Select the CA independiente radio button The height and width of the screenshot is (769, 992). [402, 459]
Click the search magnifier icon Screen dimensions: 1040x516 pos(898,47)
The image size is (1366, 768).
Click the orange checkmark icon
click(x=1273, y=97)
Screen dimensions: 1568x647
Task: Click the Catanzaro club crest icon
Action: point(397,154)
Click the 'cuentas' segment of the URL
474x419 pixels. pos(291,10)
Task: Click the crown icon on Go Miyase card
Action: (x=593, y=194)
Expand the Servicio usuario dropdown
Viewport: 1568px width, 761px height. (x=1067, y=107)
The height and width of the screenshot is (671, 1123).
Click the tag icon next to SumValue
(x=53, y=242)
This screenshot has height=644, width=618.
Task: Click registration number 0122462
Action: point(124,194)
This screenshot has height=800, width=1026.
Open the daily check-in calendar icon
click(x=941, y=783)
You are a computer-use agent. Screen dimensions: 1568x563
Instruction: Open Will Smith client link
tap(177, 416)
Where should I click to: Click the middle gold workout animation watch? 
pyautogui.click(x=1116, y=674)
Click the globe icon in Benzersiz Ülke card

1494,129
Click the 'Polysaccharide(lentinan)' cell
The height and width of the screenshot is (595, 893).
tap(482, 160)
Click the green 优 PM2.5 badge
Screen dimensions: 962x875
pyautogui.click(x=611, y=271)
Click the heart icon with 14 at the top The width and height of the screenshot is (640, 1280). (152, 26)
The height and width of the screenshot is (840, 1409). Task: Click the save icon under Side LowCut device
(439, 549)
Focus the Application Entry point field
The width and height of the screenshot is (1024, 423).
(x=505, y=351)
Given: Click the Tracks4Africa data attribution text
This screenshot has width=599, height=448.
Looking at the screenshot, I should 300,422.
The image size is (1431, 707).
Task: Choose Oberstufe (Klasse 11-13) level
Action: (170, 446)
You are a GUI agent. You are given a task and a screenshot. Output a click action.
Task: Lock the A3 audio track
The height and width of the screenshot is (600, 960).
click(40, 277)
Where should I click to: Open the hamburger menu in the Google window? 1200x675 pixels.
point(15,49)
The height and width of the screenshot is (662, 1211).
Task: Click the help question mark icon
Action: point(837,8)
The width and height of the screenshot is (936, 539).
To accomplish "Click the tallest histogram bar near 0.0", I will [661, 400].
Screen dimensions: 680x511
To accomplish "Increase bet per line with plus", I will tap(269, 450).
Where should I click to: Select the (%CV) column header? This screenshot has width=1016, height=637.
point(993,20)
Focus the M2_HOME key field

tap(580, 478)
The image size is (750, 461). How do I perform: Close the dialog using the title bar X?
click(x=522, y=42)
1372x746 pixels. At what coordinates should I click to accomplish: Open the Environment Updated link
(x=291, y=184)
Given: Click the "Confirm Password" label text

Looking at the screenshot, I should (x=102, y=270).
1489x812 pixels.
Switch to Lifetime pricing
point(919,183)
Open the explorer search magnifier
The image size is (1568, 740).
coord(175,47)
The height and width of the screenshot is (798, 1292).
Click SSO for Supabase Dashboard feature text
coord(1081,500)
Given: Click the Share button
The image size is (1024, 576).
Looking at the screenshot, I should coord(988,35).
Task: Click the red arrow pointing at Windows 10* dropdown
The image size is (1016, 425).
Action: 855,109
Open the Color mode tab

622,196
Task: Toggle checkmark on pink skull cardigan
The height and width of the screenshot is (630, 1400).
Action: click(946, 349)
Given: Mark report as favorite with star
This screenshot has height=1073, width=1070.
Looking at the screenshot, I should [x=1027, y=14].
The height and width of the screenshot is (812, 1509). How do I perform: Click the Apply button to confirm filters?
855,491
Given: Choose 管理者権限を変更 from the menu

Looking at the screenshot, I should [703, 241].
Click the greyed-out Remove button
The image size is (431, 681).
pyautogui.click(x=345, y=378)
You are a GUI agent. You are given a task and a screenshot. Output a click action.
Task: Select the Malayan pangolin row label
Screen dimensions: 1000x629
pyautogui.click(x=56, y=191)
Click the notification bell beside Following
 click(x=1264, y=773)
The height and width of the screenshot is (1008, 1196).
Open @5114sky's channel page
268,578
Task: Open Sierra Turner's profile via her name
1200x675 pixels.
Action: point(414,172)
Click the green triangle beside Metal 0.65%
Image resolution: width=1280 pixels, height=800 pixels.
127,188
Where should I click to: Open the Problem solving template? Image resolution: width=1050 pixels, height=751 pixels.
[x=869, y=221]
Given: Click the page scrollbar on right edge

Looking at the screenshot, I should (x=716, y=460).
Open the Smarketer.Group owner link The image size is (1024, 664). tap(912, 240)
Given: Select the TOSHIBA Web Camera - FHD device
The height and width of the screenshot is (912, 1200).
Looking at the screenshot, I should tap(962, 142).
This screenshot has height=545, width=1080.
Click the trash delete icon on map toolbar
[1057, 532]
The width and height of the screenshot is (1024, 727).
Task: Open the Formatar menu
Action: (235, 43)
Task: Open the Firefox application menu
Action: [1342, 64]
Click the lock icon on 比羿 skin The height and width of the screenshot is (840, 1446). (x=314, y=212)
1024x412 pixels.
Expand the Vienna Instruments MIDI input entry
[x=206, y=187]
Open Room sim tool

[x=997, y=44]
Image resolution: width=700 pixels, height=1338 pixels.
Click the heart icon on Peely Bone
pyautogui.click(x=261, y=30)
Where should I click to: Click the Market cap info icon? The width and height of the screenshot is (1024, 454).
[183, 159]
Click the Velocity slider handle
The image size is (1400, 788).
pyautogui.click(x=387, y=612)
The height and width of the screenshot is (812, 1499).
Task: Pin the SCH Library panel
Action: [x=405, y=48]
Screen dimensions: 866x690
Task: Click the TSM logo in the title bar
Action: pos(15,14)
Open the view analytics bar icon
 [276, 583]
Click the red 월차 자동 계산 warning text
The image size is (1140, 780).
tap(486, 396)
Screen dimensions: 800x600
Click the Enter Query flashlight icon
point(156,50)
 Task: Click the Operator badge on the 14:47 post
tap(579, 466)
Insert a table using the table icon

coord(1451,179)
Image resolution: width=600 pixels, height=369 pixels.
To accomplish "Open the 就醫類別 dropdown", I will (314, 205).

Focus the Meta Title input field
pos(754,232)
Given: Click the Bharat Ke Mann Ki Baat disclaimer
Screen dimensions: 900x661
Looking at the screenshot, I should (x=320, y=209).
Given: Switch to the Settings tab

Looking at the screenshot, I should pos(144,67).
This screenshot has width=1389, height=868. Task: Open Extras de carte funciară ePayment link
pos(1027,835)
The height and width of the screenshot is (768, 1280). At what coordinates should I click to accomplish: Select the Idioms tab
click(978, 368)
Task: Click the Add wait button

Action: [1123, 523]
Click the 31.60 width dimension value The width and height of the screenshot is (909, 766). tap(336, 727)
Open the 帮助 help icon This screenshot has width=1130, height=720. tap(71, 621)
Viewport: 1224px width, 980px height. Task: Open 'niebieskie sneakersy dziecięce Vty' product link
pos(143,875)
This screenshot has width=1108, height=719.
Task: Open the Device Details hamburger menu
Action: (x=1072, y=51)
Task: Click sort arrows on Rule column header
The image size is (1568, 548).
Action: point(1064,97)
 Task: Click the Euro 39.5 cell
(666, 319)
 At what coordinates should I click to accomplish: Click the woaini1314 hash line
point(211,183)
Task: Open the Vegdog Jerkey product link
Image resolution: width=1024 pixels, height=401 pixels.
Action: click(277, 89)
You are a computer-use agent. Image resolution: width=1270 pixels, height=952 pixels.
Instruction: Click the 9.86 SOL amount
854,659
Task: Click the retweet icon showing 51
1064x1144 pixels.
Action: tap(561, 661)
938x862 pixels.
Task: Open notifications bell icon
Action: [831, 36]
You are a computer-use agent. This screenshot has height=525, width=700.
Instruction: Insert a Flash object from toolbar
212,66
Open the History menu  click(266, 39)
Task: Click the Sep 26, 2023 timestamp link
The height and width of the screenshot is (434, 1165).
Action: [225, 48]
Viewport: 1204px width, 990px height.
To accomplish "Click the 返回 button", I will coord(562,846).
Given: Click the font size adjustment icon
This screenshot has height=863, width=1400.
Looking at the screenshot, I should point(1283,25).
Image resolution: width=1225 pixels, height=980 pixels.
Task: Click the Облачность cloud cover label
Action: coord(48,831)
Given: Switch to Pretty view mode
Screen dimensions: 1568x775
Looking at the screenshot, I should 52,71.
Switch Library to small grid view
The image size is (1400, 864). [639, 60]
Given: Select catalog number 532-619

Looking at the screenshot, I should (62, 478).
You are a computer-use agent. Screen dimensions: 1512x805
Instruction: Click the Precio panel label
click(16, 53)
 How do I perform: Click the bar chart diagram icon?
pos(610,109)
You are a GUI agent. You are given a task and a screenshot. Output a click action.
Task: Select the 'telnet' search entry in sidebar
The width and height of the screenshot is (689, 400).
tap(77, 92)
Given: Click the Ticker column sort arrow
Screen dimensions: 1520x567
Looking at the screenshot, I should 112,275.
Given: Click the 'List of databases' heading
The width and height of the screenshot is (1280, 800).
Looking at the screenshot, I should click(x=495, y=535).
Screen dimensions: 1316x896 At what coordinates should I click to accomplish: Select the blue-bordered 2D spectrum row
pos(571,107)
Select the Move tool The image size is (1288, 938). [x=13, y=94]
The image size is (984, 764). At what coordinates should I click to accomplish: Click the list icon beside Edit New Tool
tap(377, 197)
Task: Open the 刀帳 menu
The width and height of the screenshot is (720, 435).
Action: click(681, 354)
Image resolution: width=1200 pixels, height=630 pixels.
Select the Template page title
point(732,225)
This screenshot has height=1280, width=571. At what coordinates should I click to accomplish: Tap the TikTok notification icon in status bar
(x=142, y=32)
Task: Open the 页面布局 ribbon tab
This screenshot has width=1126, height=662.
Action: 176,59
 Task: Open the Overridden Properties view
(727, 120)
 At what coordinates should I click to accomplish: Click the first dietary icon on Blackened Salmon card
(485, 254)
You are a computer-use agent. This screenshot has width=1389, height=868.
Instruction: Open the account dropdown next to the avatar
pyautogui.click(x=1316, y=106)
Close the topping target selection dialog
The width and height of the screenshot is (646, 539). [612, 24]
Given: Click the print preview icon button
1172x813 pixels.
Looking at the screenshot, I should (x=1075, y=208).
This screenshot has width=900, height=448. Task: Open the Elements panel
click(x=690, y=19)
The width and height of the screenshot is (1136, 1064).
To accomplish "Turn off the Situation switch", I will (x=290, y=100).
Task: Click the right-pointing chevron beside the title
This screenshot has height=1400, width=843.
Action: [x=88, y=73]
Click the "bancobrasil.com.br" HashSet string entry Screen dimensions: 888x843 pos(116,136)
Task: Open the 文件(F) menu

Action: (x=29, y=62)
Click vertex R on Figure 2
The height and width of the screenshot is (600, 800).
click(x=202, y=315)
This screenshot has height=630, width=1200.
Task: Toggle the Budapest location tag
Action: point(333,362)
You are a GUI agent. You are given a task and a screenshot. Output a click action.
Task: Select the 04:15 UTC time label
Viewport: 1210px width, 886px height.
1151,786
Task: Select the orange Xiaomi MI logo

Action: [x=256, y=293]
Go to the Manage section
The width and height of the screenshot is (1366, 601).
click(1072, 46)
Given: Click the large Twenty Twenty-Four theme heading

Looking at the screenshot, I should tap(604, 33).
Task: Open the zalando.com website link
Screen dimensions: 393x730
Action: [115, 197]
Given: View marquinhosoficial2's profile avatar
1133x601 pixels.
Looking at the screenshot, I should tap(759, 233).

━━━━━━━━━━

* Your goal
Only the lines above from the one with "The width and height of the screenshot is (1136, 1064)." up to and including the one with "Click vertex R on Figure 2" should be repeated, exactly as written.

* Answer section
The width and height of the screenshot is (1136, 1064).
To accomplish "Turn off the Situation switch", I will (x=290, y=100).
Task: Click the right-pointing chevron beside the title
This screenshot has height=1400, width=843.
Action: [x=88, y=73]
Click the "bancobrasil.com.br" HashSet string entry Screen dimensions: 888x843 pos(116,136)
Task: Open the 文件(F) menu

Action: (x=29, y=62)
Click vertex R on Figure 2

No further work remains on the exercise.